** Recorded data **

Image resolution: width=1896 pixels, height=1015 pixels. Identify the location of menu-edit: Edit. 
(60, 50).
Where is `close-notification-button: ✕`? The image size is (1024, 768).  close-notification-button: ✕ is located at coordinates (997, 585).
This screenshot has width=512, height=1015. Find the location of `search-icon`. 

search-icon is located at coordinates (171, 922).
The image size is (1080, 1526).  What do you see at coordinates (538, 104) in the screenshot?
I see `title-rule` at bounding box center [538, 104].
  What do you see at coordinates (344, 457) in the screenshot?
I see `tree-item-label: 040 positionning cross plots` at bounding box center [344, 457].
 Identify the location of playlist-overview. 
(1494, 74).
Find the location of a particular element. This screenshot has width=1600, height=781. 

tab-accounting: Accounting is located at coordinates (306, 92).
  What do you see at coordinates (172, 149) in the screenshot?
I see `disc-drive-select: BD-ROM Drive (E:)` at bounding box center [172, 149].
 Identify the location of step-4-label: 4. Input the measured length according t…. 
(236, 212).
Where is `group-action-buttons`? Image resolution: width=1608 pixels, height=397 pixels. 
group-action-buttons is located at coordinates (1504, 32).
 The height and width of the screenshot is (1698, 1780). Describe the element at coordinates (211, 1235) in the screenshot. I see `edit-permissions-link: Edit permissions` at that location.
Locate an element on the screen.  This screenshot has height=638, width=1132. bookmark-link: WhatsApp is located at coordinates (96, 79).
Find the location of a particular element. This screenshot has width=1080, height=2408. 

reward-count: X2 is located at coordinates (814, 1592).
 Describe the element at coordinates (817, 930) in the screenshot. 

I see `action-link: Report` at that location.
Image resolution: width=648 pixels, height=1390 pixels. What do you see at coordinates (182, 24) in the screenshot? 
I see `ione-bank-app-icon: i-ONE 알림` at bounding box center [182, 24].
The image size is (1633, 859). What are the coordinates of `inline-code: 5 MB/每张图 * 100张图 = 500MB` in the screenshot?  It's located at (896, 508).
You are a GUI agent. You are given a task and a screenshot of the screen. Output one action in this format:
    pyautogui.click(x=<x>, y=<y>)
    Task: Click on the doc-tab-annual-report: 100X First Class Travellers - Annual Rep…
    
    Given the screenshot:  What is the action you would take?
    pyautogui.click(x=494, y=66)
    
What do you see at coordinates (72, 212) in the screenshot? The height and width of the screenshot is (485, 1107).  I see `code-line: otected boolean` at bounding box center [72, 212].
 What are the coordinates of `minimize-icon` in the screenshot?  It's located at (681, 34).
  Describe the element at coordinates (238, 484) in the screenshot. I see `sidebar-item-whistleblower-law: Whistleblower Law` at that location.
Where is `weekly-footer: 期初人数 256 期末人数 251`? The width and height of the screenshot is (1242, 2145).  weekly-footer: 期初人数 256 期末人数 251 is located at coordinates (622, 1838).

** Work task **
Pick out and copy every line of the entries above that contains the string "Identify". Case counts.

** Solved exercise **
Image resolution: width=1896 pixels, height=1015 pixels. Identify the location of menu-edit: Edit. 
 Identify the location of playlist-overview. 
 Identify the location of step-4-label: 4. Input the measured length according t…. 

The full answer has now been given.